Nobody called for help. He lived for more than 30 minutes, having first swallowed corrosive acid as had his predecessor to stop from screaming. As Szczygiel refers to Adamec as “Torch Number Two” (his website translates in Czech to “torch”), the site of this second young man’s self-destruction was confused by tourists taking pictures and paying tribute to what they thought of as Jan Palach’s memorial plaque, where “messages appear saying: ‘Zdenék, you’re right!'” Four days later, these flowers and candles were moved out of sight temporarily to allow the site to be filmed for a Canadian biopic about Hitler.
This edition’s new afterword reveals that another Václav, President Kraus, wrote the forward for the perpetually priapic, still award-winning, Gott’s autobiography. One senses Szczygiel’s frustration that the new leaders and the old rascals continue to toast each other’s success. After the poignancy and despair of the Adamec chapter, Szczygiel adds the final word to this translation, if in typically less somber fashion.

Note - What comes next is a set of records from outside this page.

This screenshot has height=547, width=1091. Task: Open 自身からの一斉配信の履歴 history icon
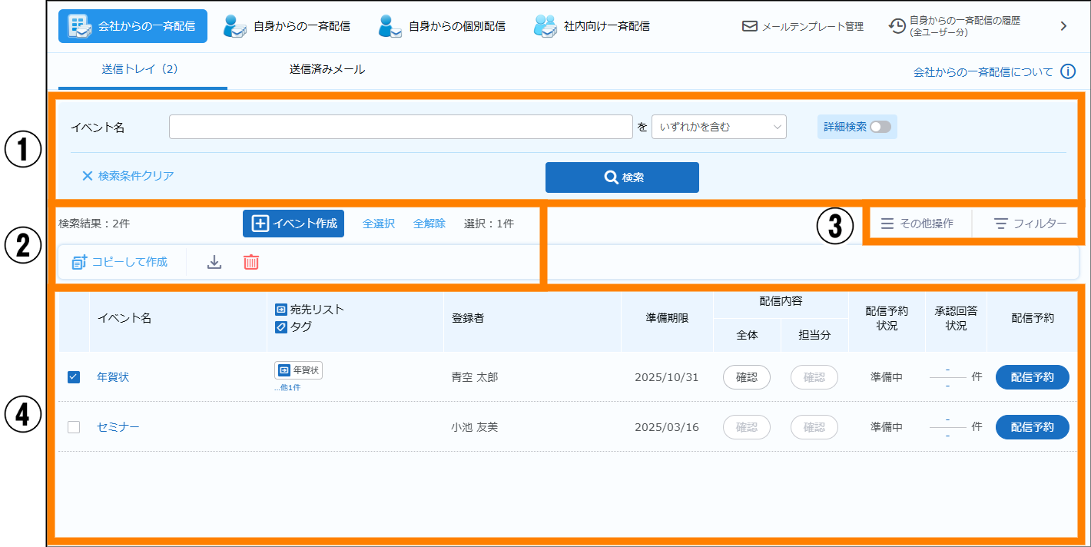pyautogui.click(x=897, y=26)
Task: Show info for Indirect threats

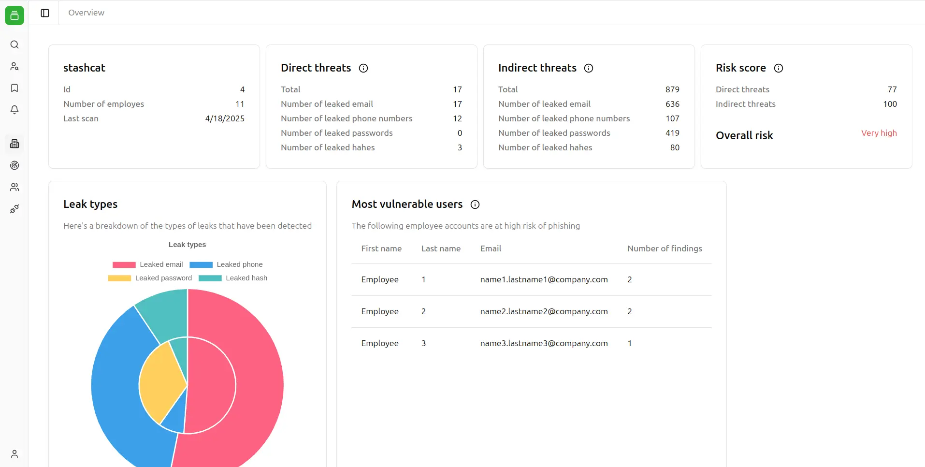Action: click(x=589, y=68)
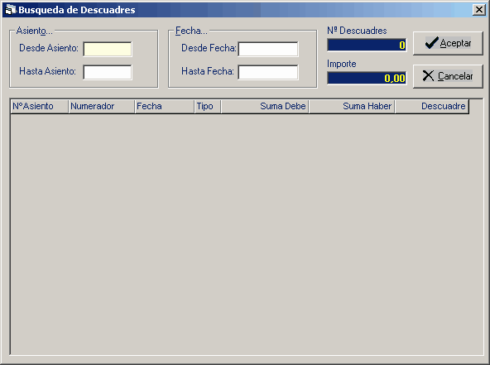The image size is (490, 365).
Task: Click the Suma Haber column header
Action: [352, 106]
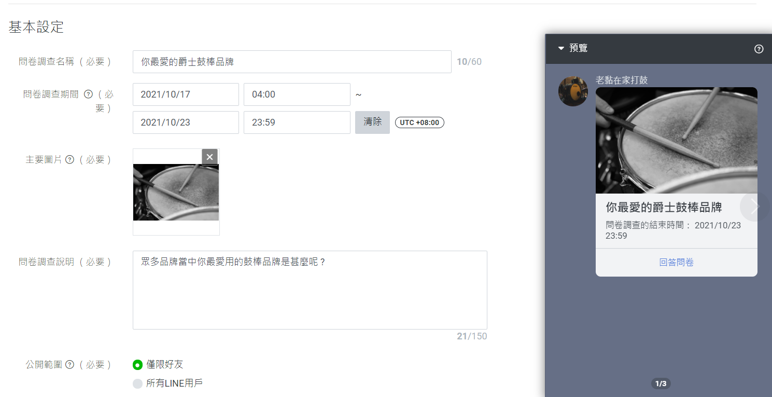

Some Czechs thought titling this after Karol G. was unfair. “I started to explain at public events that Gottland could also be understood as God’s land, which is best typified by a quotation from the Czech poet Vladimír Holan: ‘I don’t know who does the Gods’ laundry/ I do know it’s we who drink the dirty water.'” He adds in characteristically sly style: “Strangely, I’ve noticed that this explanation reassures people who object to the title.” As he prefers Holan’s verse as this book’s motto, so I conclude this review by citing it as an appropriate coda to the English version of this spirited and provocative report from half of what was Czechoslovakia.